Journal – December 2001
It is now time to write about that necessary rite of passage – the first stay in a hospital. I thought it would be a breeze. Hospitals are a second home for me. I have spent a good part of the past twenty years in hospitals. And I had seen my own patients do very well with Rituxan, another monoclonal antibody used for lymphomas. But the hospitalization and my treatment were harder for me than I would have imagined. I understand more than ever the desire of some of my own patients to go home and to be a person again.
So on Tuesday, just one week before Christmas 2001, I entered the hospital. Please recall the small circus of confusion when I tried to get registered at the hospital for my biopsy. This time we were asked by my doctor to report to the hospital at 7:30 AM. Tish drops me off at the door while she parks in the distant garage. I approach the same information desk to find the same receptionist who consults the same pile of clipboard lists with, of course, the same result – no “Dennis Pyritz”. She begins making her phone calls. I am still standing at the desk when Tish comes in from parking the car. Tish has even less patience than I do in such matters. Predictably we are eventually steered by to registration. They tell me my room number and assure me that I am on the oncology unit (I am leaving nothing to chance).
We arrive on the seventh floor and follow the signs indicating my room number. The nurses at the desk are friendly but admit cheerfully that they had no idea that they were getting an admission. My nurse, Debbie, seems to be charge nurse for the shift. My room is a nice size for a hospital, private as befits a person with a cancer diagnosis, and has a great view of the interstate highway curving around to reveal the university medical center beyond.
My oncologist shows up shortly. We briefly discuss my weekend and he examines me. Then he says that he misspoke regarding the CamPath protocol. It requires treatment three days a week, not once. I had already begun to wonder about this after reading the CamPath protocol on the Berlex website and talking with Monica, my pharm D. This small fact will greatly impact the tenor of my life for the next three months, impact it more in fact than I, a virgin cancer patient, can presently imagine.
With prescience he tells Tish “Your husband is much sicker than he looks right now. And after the treatment he will look much sicker than he actually is.”

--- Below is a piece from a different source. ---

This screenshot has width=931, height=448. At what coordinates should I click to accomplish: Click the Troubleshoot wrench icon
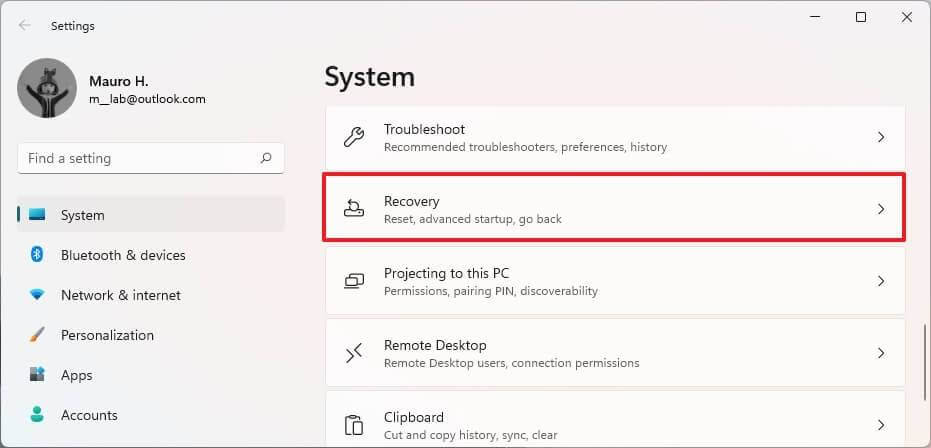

I quickly settle in, electing to wear oncology nursing t-shirts and hospital pajama bottoms instead of the more traditional, open-in-the-back gown. My vitals are taken. I try to learn the staff’s names. I let Debbie know that I am an oncology nurse. I ask her what she knows about my disease and if she has ever given CamPath. I am not surprised that she knows little about either. I am prepared for this. I have brought along my own purple dry-erase marker. And sure enough there is a large white marking board in my room. I erase and move my vitals signs to an upper corner. I then fill the board with an outline about CLL, T-cell versus B-cell disease, the role of monoclonal antibodies, the major side effects of CamPath, with a few more trivial but interesting facts thrown in, such as the fact that CamPath is manufactured in Germany with recombinant DNA technology utilizing the ovaries of Chinese hamsters.
These efforts to educate my caregivers serve their intended purpose but also, as Debbie admits, tend to intimidate them. I vow to try to be more low key, though not, as you will read, always successfully. Blood is drawn and the wait begins. Doctor’s orders need to be processed, the pharmacy notified, the unit pharmacist needs to check my height and weight (although dosing with CamPath does not vary with body surface as is true of traditional chemotherapy). We all know that my doctor wants the CamPath started as soon as possible. Somehow physicians forget what nurses know – that ironically hospitals can be among the slower, more ponderous of institutions.
So we wait once more. After I had presented my clinical persona to everyone, dark fears return in the quiet of the room. I am just staring out the window at the highway. Tish asks me what I am thinking. I reply that my mind is just wandering. She moves to the bed, sensing that my musing is dark. She tells me that I need to be able to talk to her. When she asks what I fear most, tears come immediately to my eyes and I reply “Dying too soon.” Tish tells me that she knew that is what I was feeling. She said that she was afraid too. I suddenly feel relieved. I have been trying to protect her, hiding from her information about my prognosis. During our diagnosis session I had tried to speak obliquely about prognosis. But the graveness of this illness had not escaped Tish. We talked for a while about struggling with this awareness. Some light had come to my personal darkness.